The objects of this class are cloneable with this method.

Usage

SCMzml$clone(deep = FALSE)

Arguments

deep: Whether to make a deep clone.

Examples

## Not run: 
  lipid_sample = system.file("extdata", "lipid_example.mzML",
  package = "ScanCentricPeakCharacterization")

## End(Not run)
## Not run: 
  lipid_sample = system.file("extdata", "lipid_example.mzML",
  package = "ScanCentricPeakCharacterization")

## End(Not run)

R6 Peak Region Finder

Description

R6 Peak Region Finder

Details

Think of it like managing all the stuff that needs to happen to find the peaks in the regions.

Public fields

run_time: how long did the process take
start_time: when did we start
stop_time: when did we start
peak_regions: SCPeakRegions object
sliding_region_size: how big are the sliding regions in data points
sliding_region_delta: how much space between sliding region starts
quantile_multiplier: how much to multiply quantile based cutoff by
n_point_region: how many points are there in the big tiled regions for quantile based cutoff
tiled_region_size: how wide are the tiled regions in data points
tiled_region_delta: how far in between each tiled region
region_percentile: ??
peak_method: what method to extract peak center, height, area, etc
min_points: how many points wide does a peak have to be to get characterized
sample_id: what sample are we processing
n_zero_tiles: how many zero count tiled regions split up a region into multiple peaks?
zero_normalization: do we want to pretend to do normalization
calculate_peak_area: should peak area be calculated as well?

Methods

Public methods

SCPeakRegionFinder$add_regions()
SCPeakRegionFinder$reduce_sliding_regions()
SCPeakRegionFinder$split_peak_regions()
SCPeakRegionFinder$remove_double_peaks_in_scans()
SCPeakRegionFinder$normalize_data()
SCPeakRegionFinder$find_peaks_in_regions()
SCPeakRegionFinder$model_mzsd()
SCPeakRegionFinder$model_heightsd()
SCPeakRegionFinder$indicate_high_frequency_sd()
SCPeakRegionFinder$add_data()
SCPeakRegionFinder$summarize_peaks()
SCPeakRegionFinder$add_offset()
SCPeakRegionFinder$sort_ascending_mz()
SCPeakRegionFinder$characterize_peaks()
SCPeakRegionFinder$summarize()
SCPeakRegionFinder$peak_meta()
SCPeakRegionFinder$new()
SCPeakRegionFinder$clone()

Method `add_regions()`

Add the sliding and tiled regions

Usage

SCPeakRegionFinder$add_regions()

Method `reduce_sliding_regions()`

Find the regions most likely to contain real signal

Usage

SCPeakRegionFinder$reduce_sliding_regions()

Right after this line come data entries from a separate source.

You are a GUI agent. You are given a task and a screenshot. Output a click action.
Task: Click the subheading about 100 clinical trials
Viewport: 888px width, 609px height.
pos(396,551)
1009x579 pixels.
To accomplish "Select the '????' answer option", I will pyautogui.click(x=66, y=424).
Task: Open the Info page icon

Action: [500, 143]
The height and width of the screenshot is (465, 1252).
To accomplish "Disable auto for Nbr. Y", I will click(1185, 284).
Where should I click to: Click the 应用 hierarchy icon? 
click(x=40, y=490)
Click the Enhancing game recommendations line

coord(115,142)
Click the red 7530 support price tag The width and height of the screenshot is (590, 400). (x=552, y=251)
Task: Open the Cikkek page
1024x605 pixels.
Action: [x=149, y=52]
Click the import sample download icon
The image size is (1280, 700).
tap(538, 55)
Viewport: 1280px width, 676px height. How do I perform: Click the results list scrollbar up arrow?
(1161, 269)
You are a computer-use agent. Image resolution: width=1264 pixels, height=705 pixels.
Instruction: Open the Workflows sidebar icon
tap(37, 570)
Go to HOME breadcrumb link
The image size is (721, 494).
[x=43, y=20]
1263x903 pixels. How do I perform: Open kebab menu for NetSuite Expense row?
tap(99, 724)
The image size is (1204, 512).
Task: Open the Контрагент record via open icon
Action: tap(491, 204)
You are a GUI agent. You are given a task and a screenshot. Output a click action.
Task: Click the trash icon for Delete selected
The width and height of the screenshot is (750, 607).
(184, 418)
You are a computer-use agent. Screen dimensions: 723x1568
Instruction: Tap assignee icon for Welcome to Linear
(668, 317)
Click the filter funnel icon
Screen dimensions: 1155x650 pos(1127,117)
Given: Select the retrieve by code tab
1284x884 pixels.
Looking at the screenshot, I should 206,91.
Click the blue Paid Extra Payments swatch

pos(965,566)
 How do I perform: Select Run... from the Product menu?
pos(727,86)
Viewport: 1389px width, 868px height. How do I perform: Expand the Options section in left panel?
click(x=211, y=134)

Method `split_peak_regions()`

Split up signal regions by peaks found

Usage

SCPeakRegionFinder$split_peak_regions(
  use_regions = NULL,
  stop_after_initial_detection = FALSE
)

Arguments

use_regions: an index of the regions we want to split up
stop_after_initial_detection: should it do full characterization or stop

Method `remove_double_peaks_in_scans()`

Check for the presence of two peaks with the same scan number in each region and remove them. Any regions with zero peaks left, remove the region.

Usage

SCPeakRegionFinder$remove_double_peaks_in_scans()

Method `normalize_data()`

Normalize the intensity data

Usage

SCPeakRegionFinder$normalize_data(which_data = "both")

Arguments

which_data: raw, characterized, or both (default)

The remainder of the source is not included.